Figure 4

N3t interneuron has multiple roles in the feeding system. (A) The semi-intact preparation used for electrophysiological recording and sucrose stimulation showing the location of the feeding interneurons, N1M and N3t. (B) An experiment showing that the food stimulus, sucrose, reduces the suppressive inhibitory control of the N3t cell and releases rhythmic fictive feeding. It is therefore important in switching the feeding system from quiescence to feeding. When it changes from tonic firing to rhythmic activity it becomes part of the CPG. The change in the pattern of activity is emphasized by the top trace where the number of spikes is accumulated in 3 s bins. (C) Expansion of the boxed area in (B) shows the first cycle of fictive feeding activity in the N1M after the sucrose-induced reduction in N3t firing rate. The arrow under the N3t trace indicates the point at which N3t starts to hyperpolarize and its tonic firing begins to decrease. This decrease in firing is followed by complete suppression of N3t firing when the N1M becomes active and synaptically inhibits the N3t.

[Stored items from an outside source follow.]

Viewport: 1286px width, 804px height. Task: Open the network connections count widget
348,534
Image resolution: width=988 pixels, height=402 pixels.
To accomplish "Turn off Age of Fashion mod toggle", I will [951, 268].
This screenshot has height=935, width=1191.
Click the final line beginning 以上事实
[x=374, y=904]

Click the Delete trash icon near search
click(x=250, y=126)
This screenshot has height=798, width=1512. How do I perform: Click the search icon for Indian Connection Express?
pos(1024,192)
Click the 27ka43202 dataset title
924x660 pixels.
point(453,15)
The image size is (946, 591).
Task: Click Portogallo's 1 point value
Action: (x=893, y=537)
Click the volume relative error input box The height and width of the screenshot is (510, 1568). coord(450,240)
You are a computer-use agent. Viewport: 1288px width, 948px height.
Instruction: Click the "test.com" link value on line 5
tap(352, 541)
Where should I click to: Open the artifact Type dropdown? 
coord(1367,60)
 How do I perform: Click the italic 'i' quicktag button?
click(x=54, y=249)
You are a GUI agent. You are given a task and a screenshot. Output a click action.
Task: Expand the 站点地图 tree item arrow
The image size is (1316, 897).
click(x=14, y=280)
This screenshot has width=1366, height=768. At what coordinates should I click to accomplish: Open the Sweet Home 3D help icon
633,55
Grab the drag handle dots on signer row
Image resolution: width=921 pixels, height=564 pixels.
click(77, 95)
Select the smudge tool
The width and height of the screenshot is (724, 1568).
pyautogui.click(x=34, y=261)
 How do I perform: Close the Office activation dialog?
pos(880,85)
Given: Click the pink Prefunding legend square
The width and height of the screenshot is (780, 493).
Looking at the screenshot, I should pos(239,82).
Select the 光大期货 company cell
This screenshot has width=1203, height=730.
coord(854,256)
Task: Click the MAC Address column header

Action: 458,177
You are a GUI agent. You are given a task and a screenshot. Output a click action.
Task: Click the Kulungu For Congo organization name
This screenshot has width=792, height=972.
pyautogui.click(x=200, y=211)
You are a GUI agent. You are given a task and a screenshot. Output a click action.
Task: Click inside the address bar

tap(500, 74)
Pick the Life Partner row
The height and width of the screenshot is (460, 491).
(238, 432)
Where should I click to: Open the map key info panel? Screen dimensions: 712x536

The subsequent phasic N1M-N3t reciprocal inhibition leads to alternating patterns of N1M/N3t firing seen throughout the feeding pattern that follows. (D) Hunger and satiety influences spontaneous feeding activity by influencing the level of tonic inhibition of the feeding CPG interneuron N1M. In satiated animals, the N3t fires continuously and the consequent inhibitory effects on the N1M prevent spontaneous feeding. In hungry animals, even with no food present, there are occasional feeding bursts in the N1M due to the lower rate of firing in the N3t. In feeding animals the tonic N3t firing is weak and insufficient to prevent sustained bursting in the N1M. Dots indicate inhibitory chemical synaptic connections. Adapted from [26] with permission from Elsevier. See Abbreviations for all definitions of neuron types.